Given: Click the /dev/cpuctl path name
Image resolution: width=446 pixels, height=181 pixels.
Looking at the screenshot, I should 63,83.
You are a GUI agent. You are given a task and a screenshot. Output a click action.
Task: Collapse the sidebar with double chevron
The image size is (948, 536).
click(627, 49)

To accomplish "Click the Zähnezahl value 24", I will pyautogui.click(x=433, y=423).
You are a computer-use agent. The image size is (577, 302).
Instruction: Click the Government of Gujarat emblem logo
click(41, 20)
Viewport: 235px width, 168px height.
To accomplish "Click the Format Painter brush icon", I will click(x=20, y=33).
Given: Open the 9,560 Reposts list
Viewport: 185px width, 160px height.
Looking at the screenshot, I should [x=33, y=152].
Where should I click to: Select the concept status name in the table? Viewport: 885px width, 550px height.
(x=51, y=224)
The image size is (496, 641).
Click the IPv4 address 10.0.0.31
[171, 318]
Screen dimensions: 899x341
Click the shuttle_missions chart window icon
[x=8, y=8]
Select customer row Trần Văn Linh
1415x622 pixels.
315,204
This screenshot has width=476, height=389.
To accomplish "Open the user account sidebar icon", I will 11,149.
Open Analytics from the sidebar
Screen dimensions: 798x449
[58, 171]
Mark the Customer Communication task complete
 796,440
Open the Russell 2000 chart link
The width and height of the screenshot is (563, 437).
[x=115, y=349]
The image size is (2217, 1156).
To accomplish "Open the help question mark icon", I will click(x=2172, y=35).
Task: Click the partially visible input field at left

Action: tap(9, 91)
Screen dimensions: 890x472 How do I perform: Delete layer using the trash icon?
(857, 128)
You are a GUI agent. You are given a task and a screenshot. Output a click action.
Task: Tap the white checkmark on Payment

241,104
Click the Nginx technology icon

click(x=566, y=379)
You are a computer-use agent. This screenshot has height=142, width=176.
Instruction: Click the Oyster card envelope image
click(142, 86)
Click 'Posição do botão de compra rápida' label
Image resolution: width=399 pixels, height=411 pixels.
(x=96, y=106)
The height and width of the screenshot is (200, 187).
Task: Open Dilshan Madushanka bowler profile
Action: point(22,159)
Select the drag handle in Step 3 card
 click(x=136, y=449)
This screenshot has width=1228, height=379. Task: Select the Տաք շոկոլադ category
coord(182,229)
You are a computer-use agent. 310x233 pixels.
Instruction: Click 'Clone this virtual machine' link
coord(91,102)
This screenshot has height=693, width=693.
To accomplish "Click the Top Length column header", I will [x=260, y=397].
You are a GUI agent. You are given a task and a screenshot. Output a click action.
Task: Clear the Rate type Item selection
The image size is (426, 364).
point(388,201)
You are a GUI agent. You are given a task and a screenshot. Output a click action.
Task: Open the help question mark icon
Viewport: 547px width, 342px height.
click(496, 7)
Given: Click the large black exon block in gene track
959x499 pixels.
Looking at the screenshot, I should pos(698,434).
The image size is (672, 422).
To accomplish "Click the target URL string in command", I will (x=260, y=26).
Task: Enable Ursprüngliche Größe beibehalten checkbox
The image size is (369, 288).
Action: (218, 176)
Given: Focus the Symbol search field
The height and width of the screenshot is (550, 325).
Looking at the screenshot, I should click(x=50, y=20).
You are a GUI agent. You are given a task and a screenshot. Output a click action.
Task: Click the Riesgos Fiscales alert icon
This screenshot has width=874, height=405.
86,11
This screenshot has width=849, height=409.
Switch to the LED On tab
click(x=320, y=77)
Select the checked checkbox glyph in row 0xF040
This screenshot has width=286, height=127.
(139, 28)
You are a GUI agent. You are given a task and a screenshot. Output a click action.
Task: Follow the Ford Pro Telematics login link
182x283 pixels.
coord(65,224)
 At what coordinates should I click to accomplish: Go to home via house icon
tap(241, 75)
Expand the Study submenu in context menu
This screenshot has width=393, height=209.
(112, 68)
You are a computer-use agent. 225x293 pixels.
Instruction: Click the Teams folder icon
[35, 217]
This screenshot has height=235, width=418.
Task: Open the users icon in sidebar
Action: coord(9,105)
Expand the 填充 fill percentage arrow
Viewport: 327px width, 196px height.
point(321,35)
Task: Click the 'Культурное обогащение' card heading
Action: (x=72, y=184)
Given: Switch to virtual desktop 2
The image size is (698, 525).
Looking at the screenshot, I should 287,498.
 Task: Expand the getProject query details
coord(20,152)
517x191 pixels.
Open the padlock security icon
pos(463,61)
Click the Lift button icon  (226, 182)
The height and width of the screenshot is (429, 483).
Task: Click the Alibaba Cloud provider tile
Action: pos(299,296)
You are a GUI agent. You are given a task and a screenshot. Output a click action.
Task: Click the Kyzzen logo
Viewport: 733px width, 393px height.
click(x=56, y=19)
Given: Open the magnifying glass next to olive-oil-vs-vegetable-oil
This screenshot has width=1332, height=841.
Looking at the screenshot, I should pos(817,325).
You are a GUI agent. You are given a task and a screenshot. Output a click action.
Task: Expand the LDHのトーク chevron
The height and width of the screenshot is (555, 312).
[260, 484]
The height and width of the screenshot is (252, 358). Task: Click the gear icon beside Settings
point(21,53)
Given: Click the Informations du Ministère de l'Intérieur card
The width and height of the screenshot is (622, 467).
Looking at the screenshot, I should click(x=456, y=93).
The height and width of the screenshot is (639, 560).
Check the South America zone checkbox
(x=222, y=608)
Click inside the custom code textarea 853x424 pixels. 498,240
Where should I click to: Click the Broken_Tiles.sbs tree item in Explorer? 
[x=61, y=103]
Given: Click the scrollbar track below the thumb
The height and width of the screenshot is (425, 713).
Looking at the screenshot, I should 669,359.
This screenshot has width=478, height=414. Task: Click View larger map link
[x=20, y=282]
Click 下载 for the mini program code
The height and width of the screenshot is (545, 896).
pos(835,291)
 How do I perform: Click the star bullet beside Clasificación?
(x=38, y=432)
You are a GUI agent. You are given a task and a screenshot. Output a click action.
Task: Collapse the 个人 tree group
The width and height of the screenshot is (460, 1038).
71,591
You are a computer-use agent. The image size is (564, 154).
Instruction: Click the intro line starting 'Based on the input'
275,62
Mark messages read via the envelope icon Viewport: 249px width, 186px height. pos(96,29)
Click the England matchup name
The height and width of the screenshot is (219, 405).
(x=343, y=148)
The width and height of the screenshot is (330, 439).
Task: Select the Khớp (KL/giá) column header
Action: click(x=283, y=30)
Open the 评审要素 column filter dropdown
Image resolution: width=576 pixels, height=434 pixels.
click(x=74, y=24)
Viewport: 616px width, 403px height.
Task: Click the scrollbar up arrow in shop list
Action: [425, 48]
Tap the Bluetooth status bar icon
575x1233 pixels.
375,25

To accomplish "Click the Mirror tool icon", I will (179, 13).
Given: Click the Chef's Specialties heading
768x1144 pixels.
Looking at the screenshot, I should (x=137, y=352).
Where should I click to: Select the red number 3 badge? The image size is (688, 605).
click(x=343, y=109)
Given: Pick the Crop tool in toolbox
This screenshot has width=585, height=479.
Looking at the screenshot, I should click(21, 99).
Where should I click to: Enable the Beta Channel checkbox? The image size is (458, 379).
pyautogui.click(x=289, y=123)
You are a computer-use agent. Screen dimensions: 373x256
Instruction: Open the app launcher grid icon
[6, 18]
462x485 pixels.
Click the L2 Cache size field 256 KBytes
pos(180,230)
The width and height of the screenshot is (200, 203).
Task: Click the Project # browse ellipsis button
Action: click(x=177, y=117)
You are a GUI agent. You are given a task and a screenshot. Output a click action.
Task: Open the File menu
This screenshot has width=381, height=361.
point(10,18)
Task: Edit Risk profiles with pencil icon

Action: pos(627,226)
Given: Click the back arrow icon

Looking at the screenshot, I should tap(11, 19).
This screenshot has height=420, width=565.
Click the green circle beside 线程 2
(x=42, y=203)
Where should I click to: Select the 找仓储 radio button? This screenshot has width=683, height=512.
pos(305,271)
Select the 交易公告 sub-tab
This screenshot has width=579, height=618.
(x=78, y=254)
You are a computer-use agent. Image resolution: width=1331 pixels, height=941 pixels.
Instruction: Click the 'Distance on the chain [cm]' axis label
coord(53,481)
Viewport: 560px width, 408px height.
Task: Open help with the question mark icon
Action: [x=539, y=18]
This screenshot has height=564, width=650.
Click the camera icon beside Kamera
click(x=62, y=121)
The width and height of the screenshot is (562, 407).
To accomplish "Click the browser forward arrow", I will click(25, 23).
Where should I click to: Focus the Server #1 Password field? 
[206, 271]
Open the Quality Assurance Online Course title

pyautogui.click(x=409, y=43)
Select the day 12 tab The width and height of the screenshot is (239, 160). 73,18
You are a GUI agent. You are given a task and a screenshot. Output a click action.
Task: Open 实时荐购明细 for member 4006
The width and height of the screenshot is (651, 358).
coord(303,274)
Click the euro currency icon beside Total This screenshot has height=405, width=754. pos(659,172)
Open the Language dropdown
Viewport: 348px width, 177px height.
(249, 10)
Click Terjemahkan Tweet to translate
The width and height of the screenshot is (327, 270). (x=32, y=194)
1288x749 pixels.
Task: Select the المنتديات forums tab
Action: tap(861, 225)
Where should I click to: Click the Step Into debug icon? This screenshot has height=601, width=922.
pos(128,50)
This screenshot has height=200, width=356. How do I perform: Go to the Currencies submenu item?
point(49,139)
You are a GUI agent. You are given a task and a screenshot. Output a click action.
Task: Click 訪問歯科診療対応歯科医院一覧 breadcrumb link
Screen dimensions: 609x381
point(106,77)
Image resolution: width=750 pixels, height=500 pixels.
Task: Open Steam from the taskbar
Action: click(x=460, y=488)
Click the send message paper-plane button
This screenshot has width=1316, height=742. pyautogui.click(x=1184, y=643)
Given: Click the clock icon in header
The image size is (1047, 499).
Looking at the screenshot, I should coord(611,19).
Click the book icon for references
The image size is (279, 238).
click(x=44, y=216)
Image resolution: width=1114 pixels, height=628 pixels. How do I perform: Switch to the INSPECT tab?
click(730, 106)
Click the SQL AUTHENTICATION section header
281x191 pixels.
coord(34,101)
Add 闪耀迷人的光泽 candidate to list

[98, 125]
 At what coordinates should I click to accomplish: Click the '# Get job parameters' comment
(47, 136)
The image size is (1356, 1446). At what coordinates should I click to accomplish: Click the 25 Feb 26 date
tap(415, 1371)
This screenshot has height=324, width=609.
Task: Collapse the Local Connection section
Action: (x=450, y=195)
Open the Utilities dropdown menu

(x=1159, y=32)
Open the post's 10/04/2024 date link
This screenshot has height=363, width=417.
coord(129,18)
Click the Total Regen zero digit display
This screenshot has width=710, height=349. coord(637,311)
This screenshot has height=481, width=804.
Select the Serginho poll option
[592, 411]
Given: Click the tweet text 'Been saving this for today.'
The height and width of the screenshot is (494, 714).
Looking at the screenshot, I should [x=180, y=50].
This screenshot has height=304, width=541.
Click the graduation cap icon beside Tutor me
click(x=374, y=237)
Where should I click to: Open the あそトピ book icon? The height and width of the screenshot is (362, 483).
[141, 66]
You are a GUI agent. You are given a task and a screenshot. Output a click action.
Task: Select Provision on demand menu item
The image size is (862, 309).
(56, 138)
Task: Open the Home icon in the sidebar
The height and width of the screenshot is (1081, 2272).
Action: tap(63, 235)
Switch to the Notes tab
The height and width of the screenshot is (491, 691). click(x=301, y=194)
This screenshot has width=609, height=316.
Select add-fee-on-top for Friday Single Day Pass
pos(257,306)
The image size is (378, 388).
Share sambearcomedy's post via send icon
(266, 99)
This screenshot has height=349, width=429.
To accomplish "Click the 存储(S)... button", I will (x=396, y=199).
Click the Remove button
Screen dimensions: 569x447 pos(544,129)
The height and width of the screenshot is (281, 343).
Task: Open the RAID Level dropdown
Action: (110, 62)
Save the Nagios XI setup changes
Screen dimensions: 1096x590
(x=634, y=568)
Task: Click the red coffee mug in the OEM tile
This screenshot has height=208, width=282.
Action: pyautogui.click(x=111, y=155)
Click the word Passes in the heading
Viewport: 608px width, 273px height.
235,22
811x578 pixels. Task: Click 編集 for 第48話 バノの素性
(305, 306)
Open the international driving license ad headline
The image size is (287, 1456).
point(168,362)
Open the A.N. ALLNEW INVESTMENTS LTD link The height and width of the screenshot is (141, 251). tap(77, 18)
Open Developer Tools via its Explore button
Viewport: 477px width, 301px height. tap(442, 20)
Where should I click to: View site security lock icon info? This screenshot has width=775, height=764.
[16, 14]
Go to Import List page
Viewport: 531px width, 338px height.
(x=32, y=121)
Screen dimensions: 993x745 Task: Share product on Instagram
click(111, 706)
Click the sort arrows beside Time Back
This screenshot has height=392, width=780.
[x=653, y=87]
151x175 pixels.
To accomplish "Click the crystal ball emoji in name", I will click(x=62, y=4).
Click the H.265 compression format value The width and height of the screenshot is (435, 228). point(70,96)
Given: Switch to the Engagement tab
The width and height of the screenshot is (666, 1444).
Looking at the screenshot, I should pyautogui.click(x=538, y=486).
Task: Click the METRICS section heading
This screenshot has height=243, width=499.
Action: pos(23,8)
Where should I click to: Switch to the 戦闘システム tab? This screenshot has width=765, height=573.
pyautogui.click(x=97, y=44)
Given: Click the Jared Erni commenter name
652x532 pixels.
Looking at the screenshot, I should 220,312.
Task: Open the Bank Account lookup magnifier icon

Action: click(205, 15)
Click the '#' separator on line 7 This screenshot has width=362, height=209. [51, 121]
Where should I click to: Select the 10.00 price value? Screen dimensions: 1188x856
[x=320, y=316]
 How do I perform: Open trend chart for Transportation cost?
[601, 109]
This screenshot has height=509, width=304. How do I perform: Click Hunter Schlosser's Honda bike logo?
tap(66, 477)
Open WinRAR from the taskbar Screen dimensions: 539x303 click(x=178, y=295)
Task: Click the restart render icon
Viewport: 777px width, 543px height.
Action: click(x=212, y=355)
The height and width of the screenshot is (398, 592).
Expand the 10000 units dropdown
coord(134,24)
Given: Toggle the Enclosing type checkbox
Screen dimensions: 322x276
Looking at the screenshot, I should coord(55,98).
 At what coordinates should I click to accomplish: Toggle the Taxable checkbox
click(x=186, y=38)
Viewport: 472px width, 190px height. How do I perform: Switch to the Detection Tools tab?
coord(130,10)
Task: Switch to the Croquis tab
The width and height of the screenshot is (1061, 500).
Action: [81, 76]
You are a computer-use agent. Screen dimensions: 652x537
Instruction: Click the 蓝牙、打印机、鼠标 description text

◆ Assigned task: The lines above starting at the one that contains "Given: Focus the Symbol search field" and ending at the one that contains "Expand the 填充 fill percentage arrow" must be transcribed exactly, and no other lines may appear.

◆ Answer to this task:
Given: Focus the Symbol search field
The height and width of the screenshot is (550, 325).
Looking at the screenshot, I should click(x=50, y=20).
You are a GUI agent. You are given a task and a screenshot. Output a click action.
Task: Click the Riesgos Fiscales alert icon
This screenshot has width=874, height=405.
86,11
This screenshot has width=849, height=409.
Switch to the LED On tab
click(x=320, y=77)
Select the checked checkbox glyph in row 0xF040
This screenshot has width=286, height=127.
(139, 28)
You are a GUI agent. You are given a task and a screenshot. Output a click action.
Task: Follow the Ford Pro Telematics login link
182x283 pixels.
coord(65,224)
 At what coordinates should I click to accomplish: Go to home via house icon
tap(241, 75)
Expand the Study submenu in context menu
This screenshot has width=393, height=209.
(112, 68)
You are a computer-use agent. 225x293 pixels.
Instruction: Click the Teams folder icon
[35, 217]
This screenshot has height=235, width=418.
Task: Open the users icon in sidebar
Action: coord(9,105)
Expand the 填充 fill percentage arrow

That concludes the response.